As I mentioned, the central feature of our platform is building a single ID service. About 14 of our 27 apps have implemented hStream ID. We're midway through this implementation, and while a lot remains, we have the tools and development teams in place to support the platform without needing to add more developers. It will take time, but I am excited about what we are seeing with hStream ID as it is crucial for connecting our individual applications within our platform.

Speaker 6

Yeah. Hey, good morning and thanks for taking the questions. Maybe just to start, Bobby, I was hoping to get some additional color on the strong selling trends to close out the quarter. I guess, are you seeing any kind of incremental improvement in the client base or anything that's changing from a competitive landscape perspective driving the strength there? Any thoughts on what that could imply for growth set up for 2025?

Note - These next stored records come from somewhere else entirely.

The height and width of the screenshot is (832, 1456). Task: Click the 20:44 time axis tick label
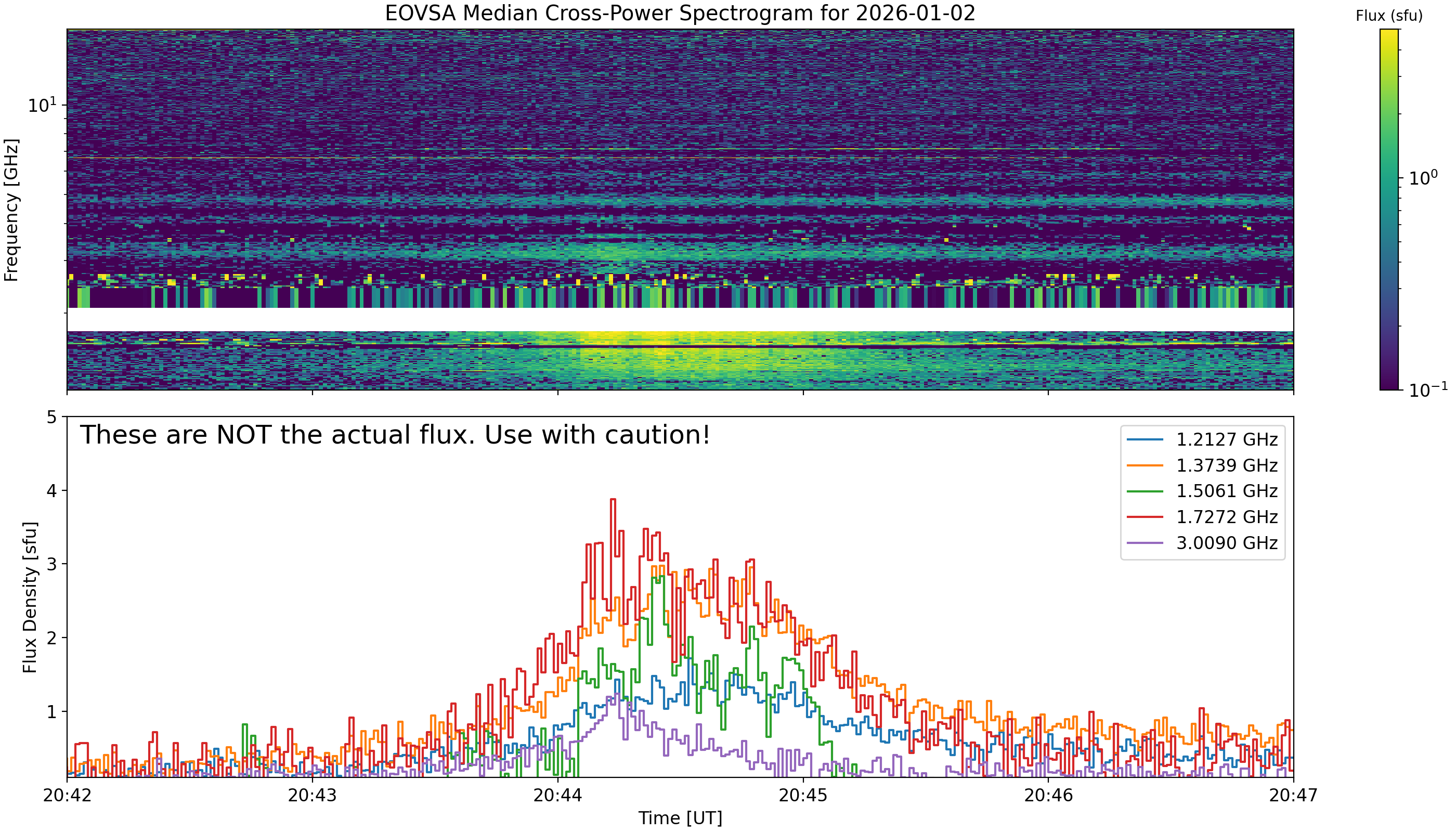click(x=558, y=796)
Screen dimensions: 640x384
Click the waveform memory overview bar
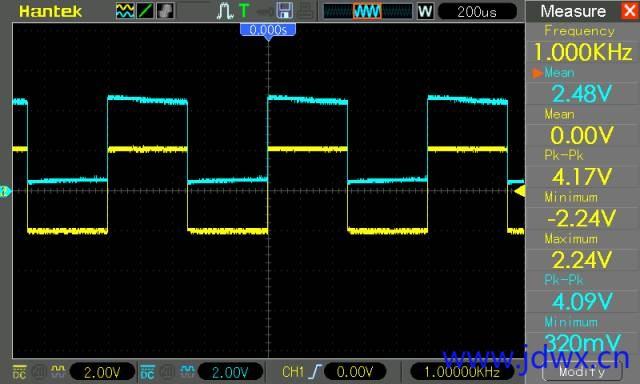click(x=367, y=11)
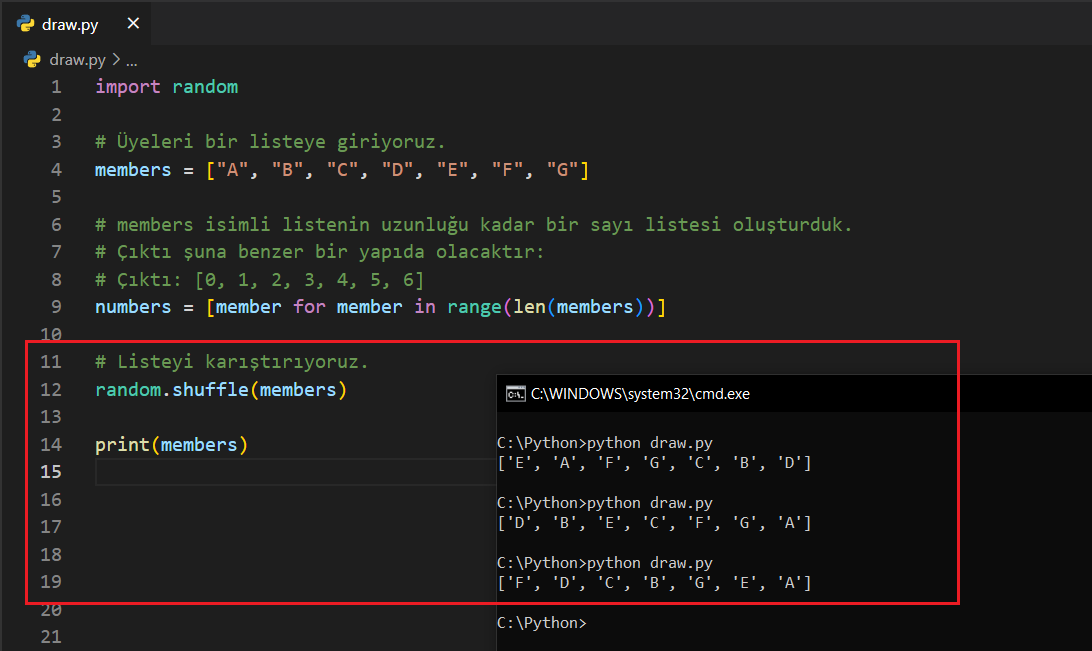Image resolution: width=1092 pixels, height=651 pixels.
Task: Click the print statement on line 14
Action: pos(122,444)
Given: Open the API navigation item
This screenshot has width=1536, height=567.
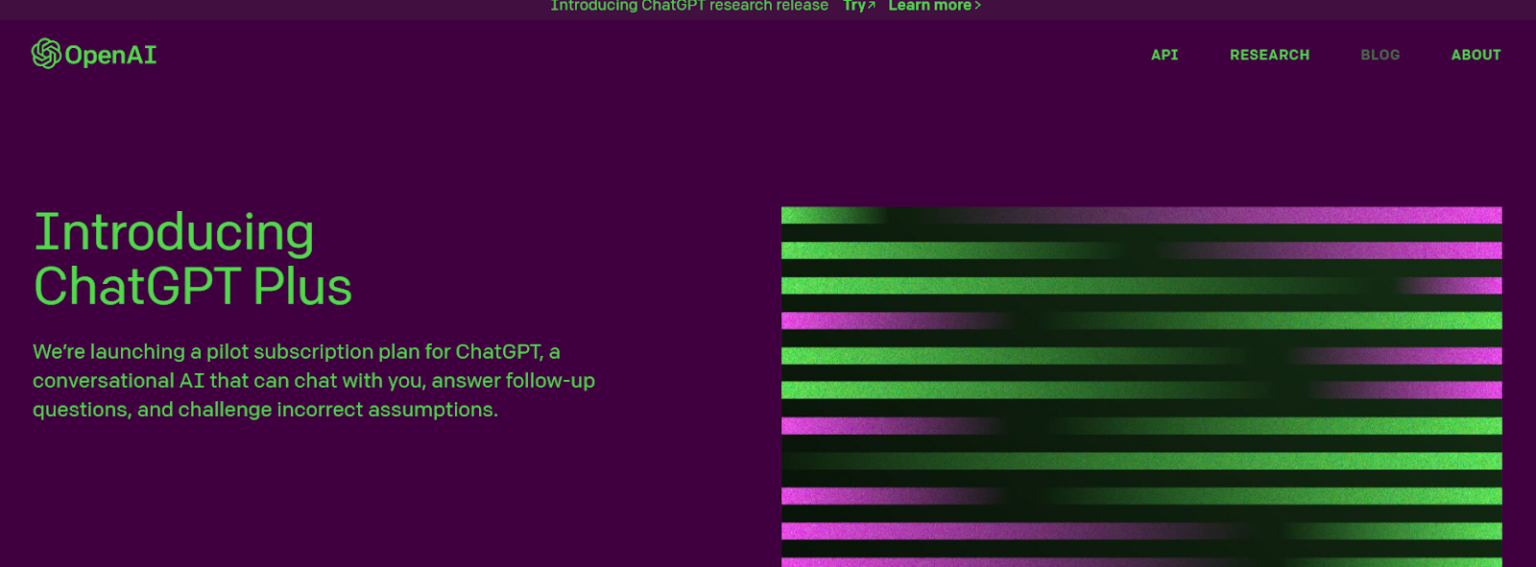Looking at the screenshot, I should click(x=1164, y=55).
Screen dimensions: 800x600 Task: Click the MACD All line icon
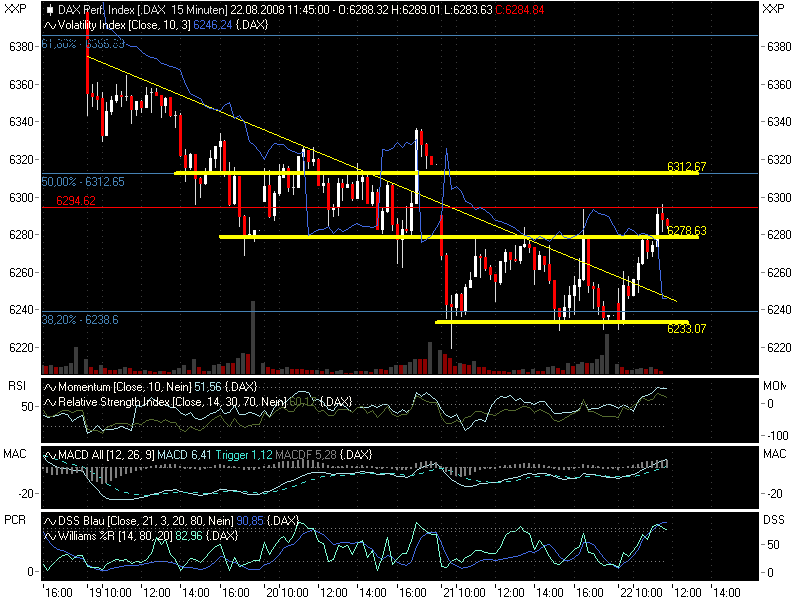coord(49,456)
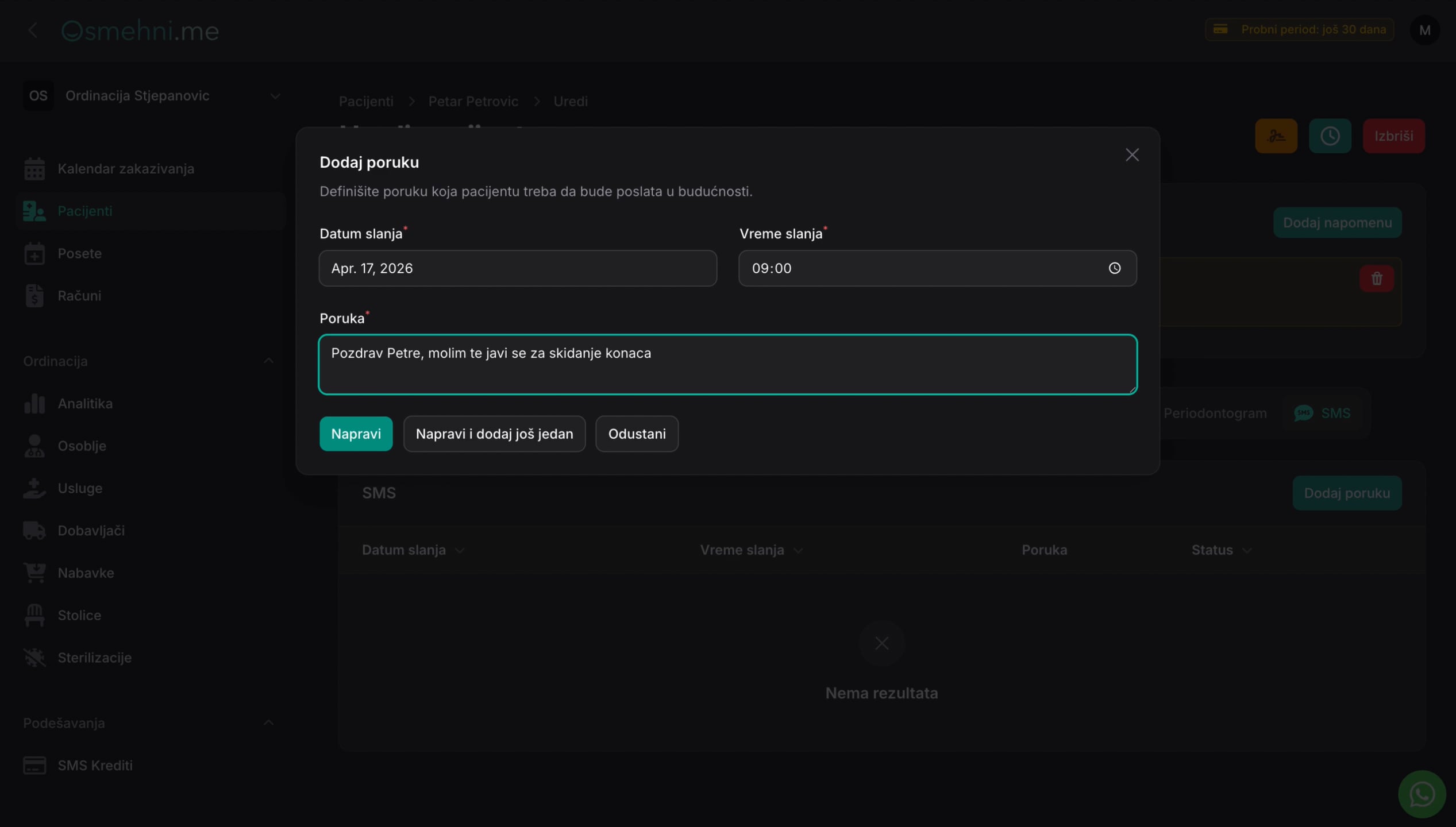Click the Datum slanja date field
Viewport: 1456px width, 827px height.
tap(518, 268)
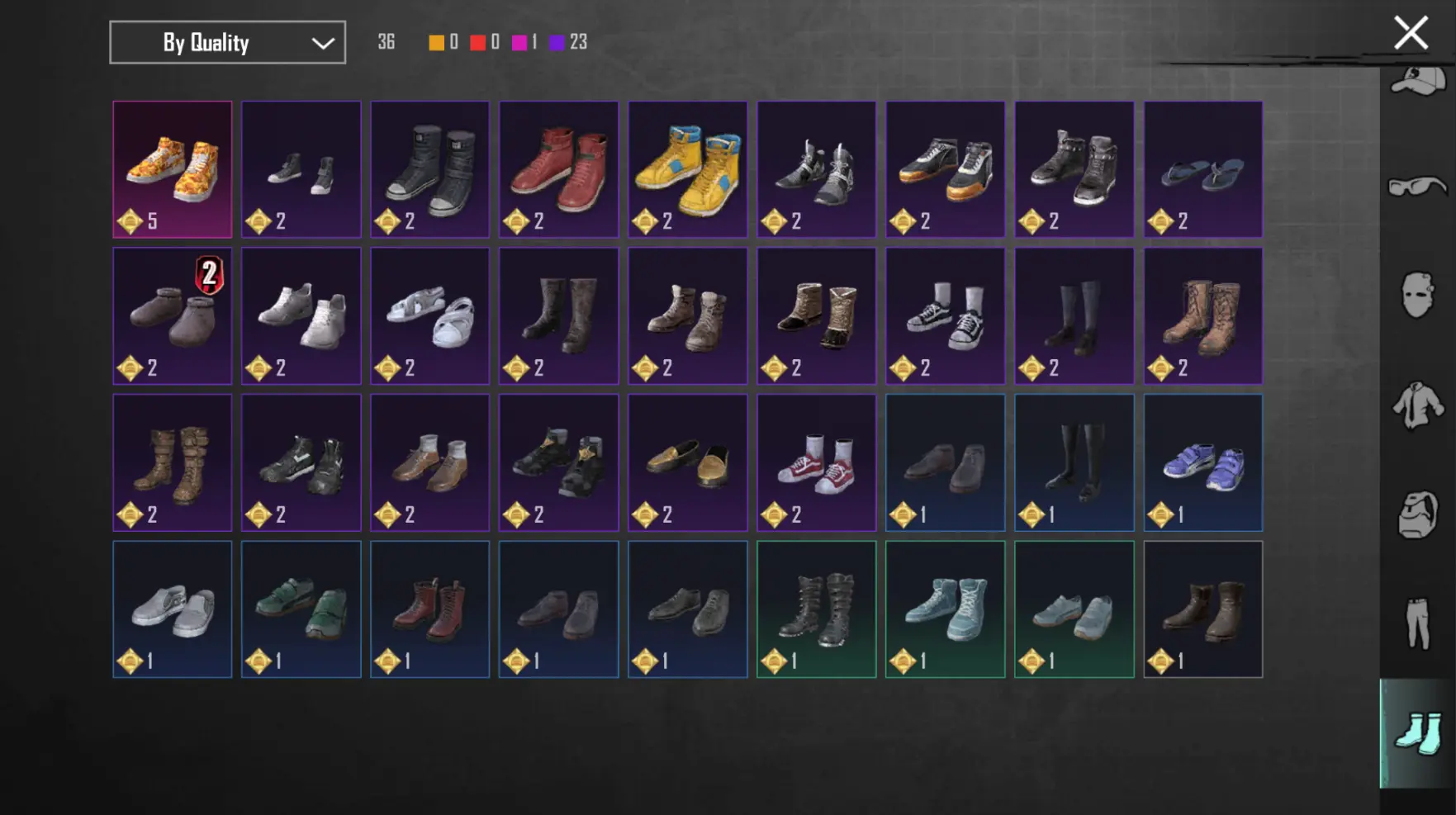
Task: Filter by purple quality swatch
Action: pyautogui.click(x=557, y=43)
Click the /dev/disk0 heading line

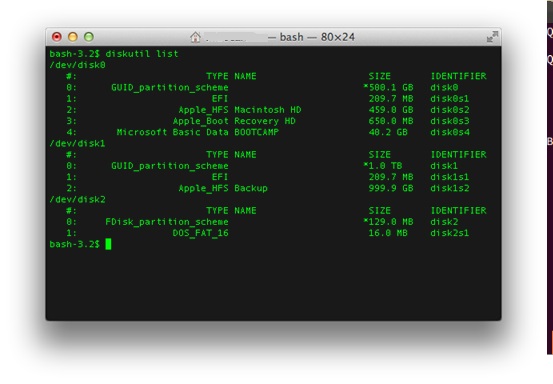[78, 65]
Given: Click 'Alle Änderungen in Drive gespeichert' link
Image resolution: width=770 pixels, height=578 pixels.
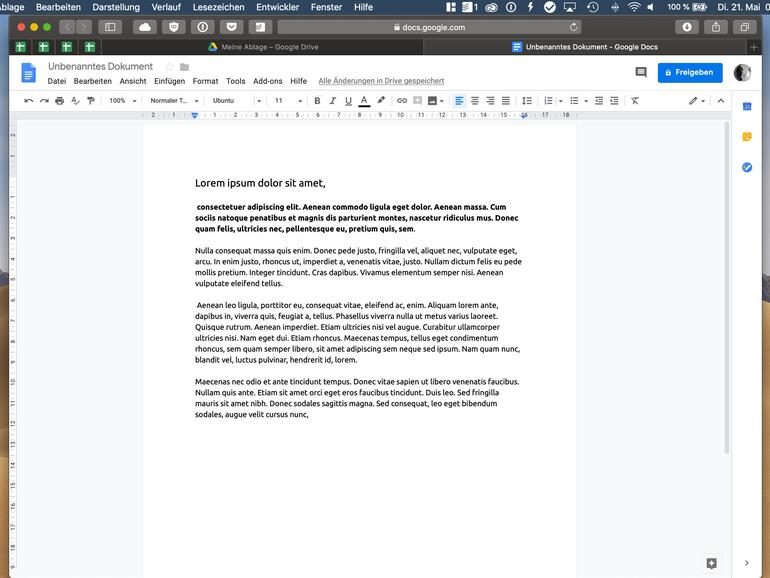Looking at the screenshot, I should coord(381,81).
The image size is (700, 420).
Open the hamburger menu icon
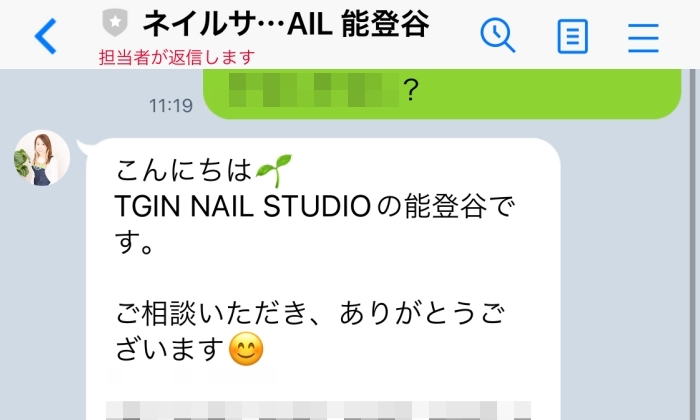[643, 38]
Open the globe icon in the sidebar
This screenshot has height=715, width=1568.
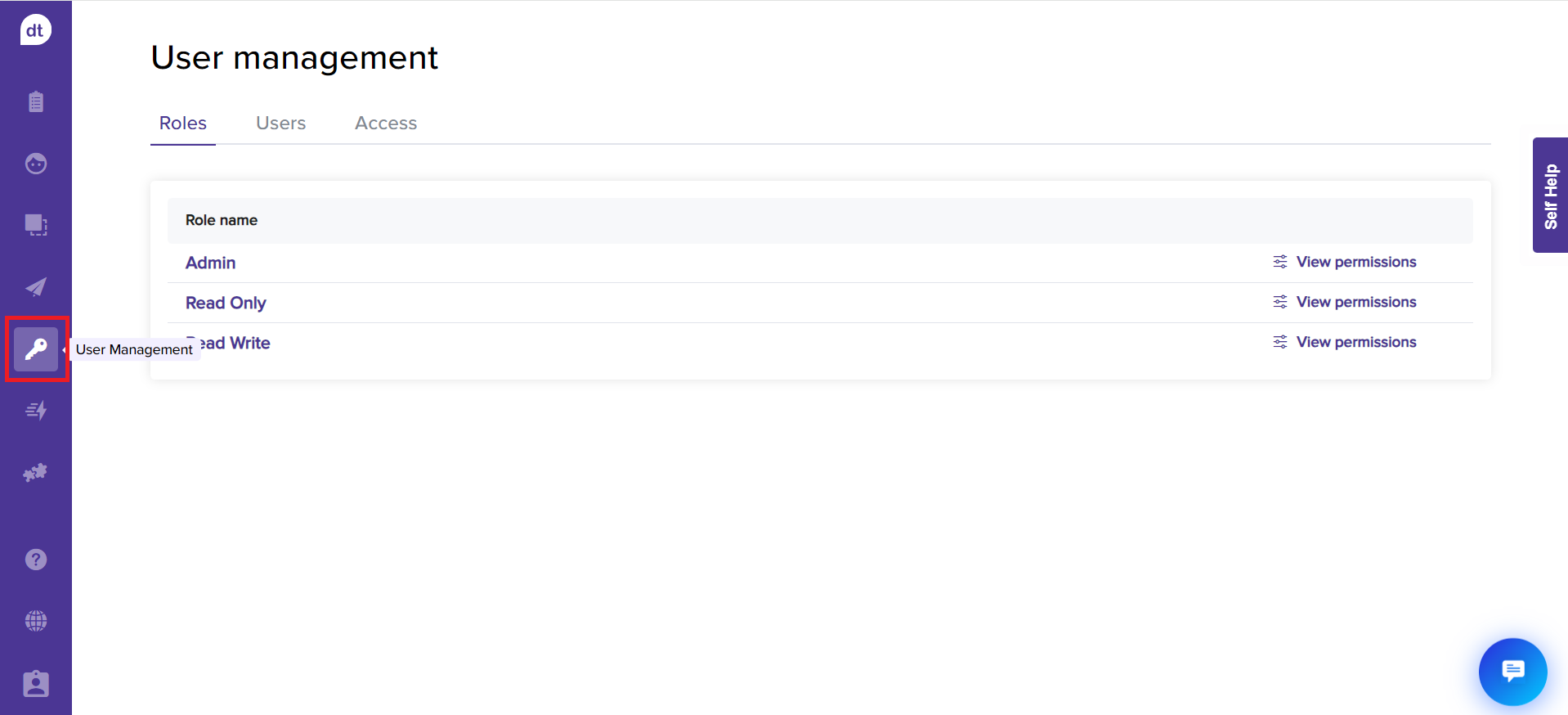(x=36, y=621)
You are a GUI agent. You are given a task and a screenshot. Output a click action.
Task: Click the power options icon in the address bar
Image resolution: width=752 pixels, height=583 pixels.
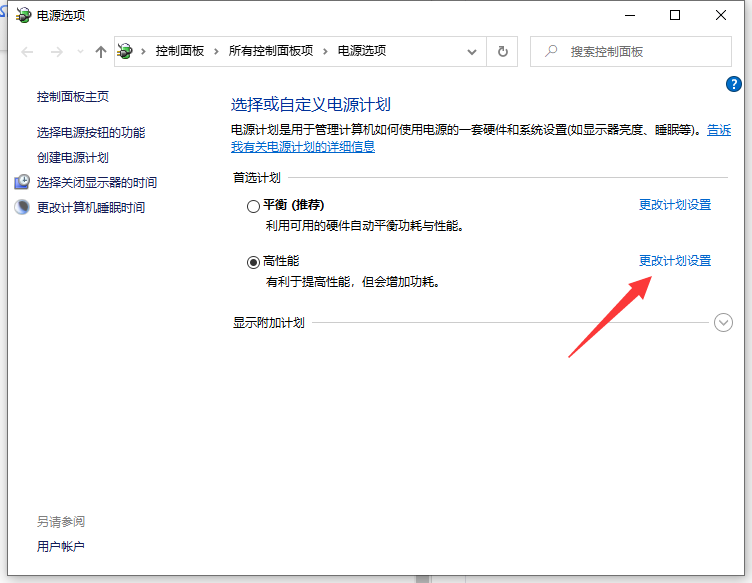(125, 51)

You're always looking to layer subscriptions, which is a great model when implemented correctly. We had a nail-biting end of Q2 as our sales pipeline performed well, making up for earlier pushed deals. Additionally, the nature of the pipeline is changing because we're better at describing value propositions and bundling our products. There is a growing pipeline of bigger deals, possibly because of better bundling strategies. I believe that there is a macro trend of healthcare systems investing more in their workforce to reduce turnover and attract talent, making our tools particularly relevant in recruiting and retention strategies.

Speaker 6

That's great. I appreciate that color. And then as a follow-up, I'll ask about the health plan opportunity. I know it's still early days here, but does that have a compounding impact on making your offerings for providers more attractive or strategic? There seem to be synergies sitting between payors and providers with this network offering?

We are excited about the potential for data portability between the plans and health systems, where they're using similar CredentialStream systems. However, we need to gain market share in the health plan market before we start touting interoperability benefits. The hStream ID will be crucial in maintaining rosters for health plan customers, and we anticipate exciting potential as we continue to make progress.

Speaker 7

Yes, thanks for the questions. Congrats on the results given some headwinds. Bobby, just clarifying on the escalators, I want to make sure I understand that. Is that like a 3.5% each year of the term of the contract or just when the contract comes up for renewal?

Yeah, sure. Richard, it's an annual escalator, so each year the price would increase by that 3.5%.

I want to add some color here. We're excited about it, but less than 1% of our contracts had escalators built in so far. Given that, it will take several years to see a meaningful impact.

Speaker 8

Thanks for the questions. Bobby, could you clarify if the 15% decline in ANSOS was for subscribers or revenue? And how does it compare to recent quarters? Are things worsening or stabilizing?

That decline was 15% on last year's revenue, about a $600,000 decline. The rate of attrition has been consistent for the past four to six quarters.

Speaker 8

Are there any clients that are in financial distress we should be concerned about?

On the whole, we're not seeing any changes in payment patterns yet. We hope the situation with Steward remains isolated, and we haven't observed macro trends indicating distress in our larger base of acute hospitals. However, there are changes in some submarkets, particularly skilled nursing, but overall, we're optimistic given our cash flow from operations remains strong. Thank you to everyone involved. Friends and family on the journey with our 1,100 employees, we're trying to build a great company. We appreciate the analysts following our story and providing feedback. Business is never easy, and although there were some challenges this quarter, we’re optimistic about the future.

Operator

This concludes today's conference call. Thank you for participating. You may now disconnect.